One of the hallmarks of an anterior cruciate ligament (ACL) tear in the knee is a loud popping sound that is usually followed by intense pain. You may not be able to stand or put weight on the affected leg.

  • PCL Injury

Your ACL isn’t the only knee ligament that can get injured. However, posterior cruciate ligament (PCL) injuries at the back of the knee joint are less common than ACL injuries. It’s also less likely than an ACL tear to cause the same kind of loud popping noise at the time of injury. You will likely experience some pain and swelling.

  • MCL Injury

A tear of the medial collateral ligament (MCL) in the knee can also cause quite severe pain and swelling, and there can be an audible popping sound when the ligament is torn. The pain can vary depending on whether you are stretching it or tearing it. Later, you will likely feel some swelling and stiffness, possibly an inability to bend and straighten the knee.

  • LCL Injury

The last of the four major ligaments in the knee, the lateral collateral ligament (LCL) is a relatively frequently injured ligament. However, it can be injured along with another ligament in the knee, so while you may hear a popping or popping sound if it is torn, it could also be the sound of another ligament. You will feel pain, weakness, and possibly numbness or stiffness.

  • Meniscus Tear

A sudden twist or rotation or direct pressure can tear one of the two pieces of cartilage inserted between the femur and tibia. This type of injury, known as a meniscus tear, can cause cracking. However, Pain, swelling, difficulty moving and a feeling of instability may follow. You may also feel a strange sliding sensation if the cartilage loosens and blocks the knee joint.

  • Cartilage Injury

If a piece of cartilage becomes damaged, it may make a popping sound when the knee moves.

  • Patellar Tendon Tear

Your patellar tendon connects the top of your tibia to the top of your kneecap. It can become inflamed, known as patellar tendonitis, or it can tear.

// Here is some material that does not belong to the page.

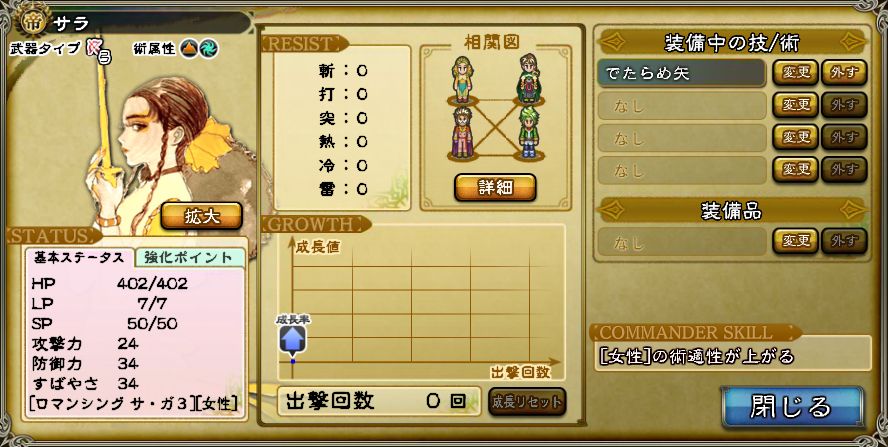
Task: Close the status screen with 閉じる
Action: (792, 407)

If it is tearing, you may hear a tearing or cracking sound. You may not be able to straighten your leg and your kneecap may feel like it is moving up into your thigh. You may also develop some pain, cramping, bruising, and an indentation at the base of your kneecap.

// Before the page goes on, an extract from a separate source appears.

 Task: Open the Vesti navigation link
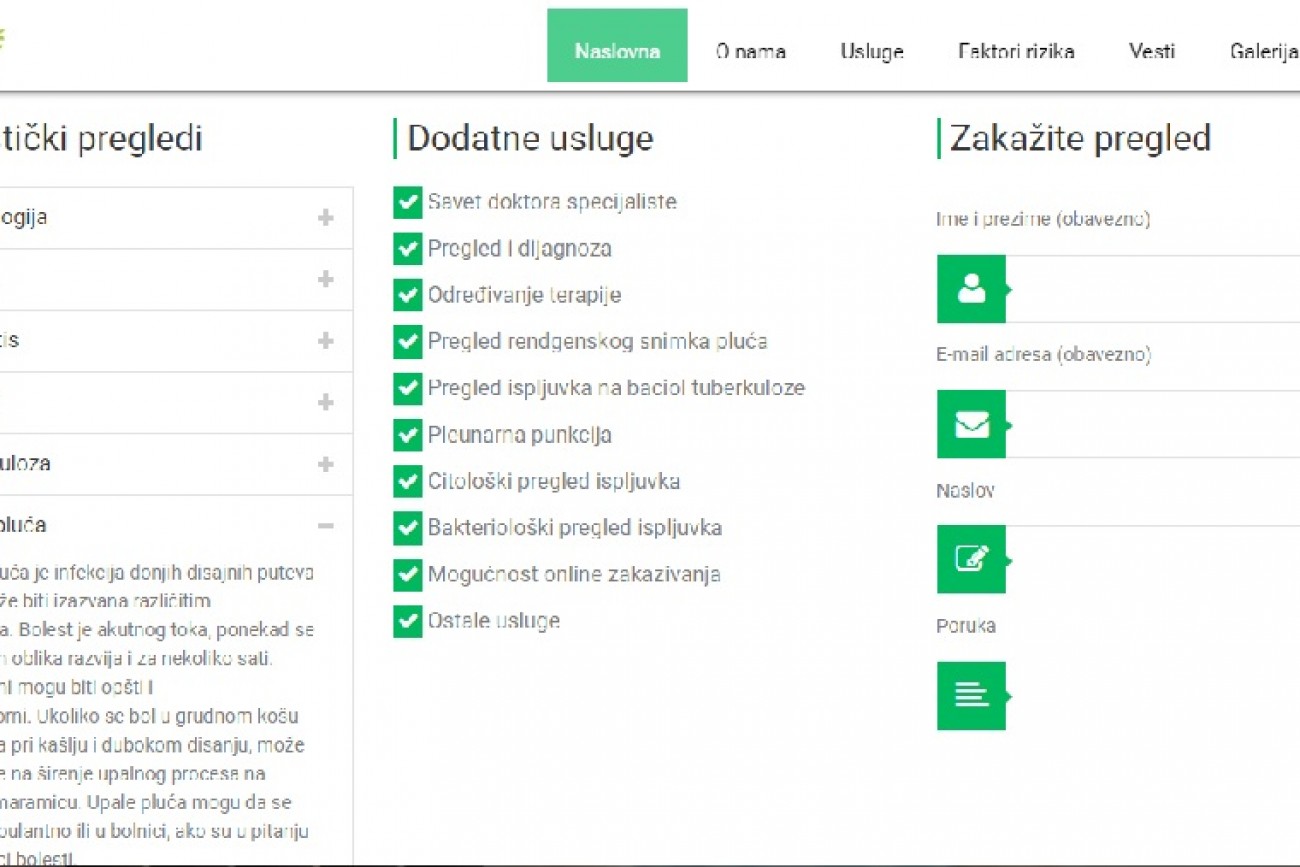(x=1152, y=52)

Pop-in-the-Knee Treatments and Relief

As long as you don’t have severe loud pop in knee followed by pain and still use the knee, treatment can begin at home while you see a doctor. You will likely need to undergo a consultation and follow-up examinations of your injury to prevent further complications.

At-home Treatments

When treating an injured knee at home, you can try the following to hopefully provide relief or prevent future injuries.

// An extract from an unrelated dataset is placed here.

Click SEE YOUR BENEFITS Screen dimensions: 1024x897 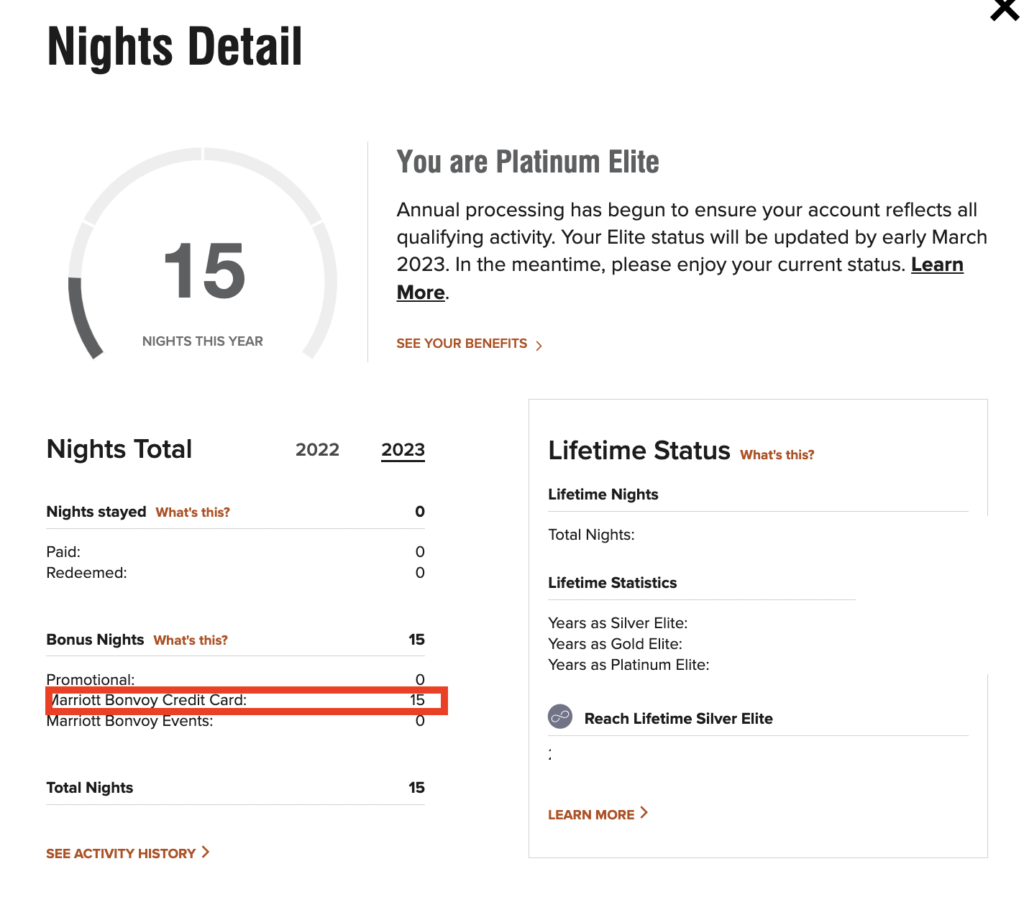461,343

  • Rest, Ice, Compression, and Elevation (RICE): When the injury first occurs, you can try resting the knee, icing the knee, compressing the knee with a bandage, and keeping the knee elevated, as shown by the RICE mnemonic. You can ice the area for 20 minutes at a time, turning it on and off as you see fit. You can also use over-the-counter pain relievers such as ibuprofen (Motrin/Advil) or other NSAIDs.
  • Build strength: You should always stretch and warm up before exercising. Try to strengthen your legs as much as possible in preparation for sports, such as extra practice or off-season training (if applicable), as strong muscles help protect and support the skeletal structure. You should also learn proper techniques for running, jumping, and landing.
  • Wear the right sports equipment: You should wear the right supportive footwear and avoid using cleats or spikes unless necessary. Make sure sports equipment, such as skis or skates, is properly adjusted.

Medical Treatments for Loud Pop in Knee Followed by Pain;

In the following cases, you should see a doctor as soon as possible.

  • Moderate injury: This means an injury that follows a painful burst but still allows some movement and walking.
  • Recommendation for physical therapy: This will help with rehabilitation, including possible temporary use of a knee brace and crutches.

Discussion of surgery: This may include reconstructive surgery for torn ligaments, surgery for meniscal tears, and surgery for loose pieces of cartilage in the knee.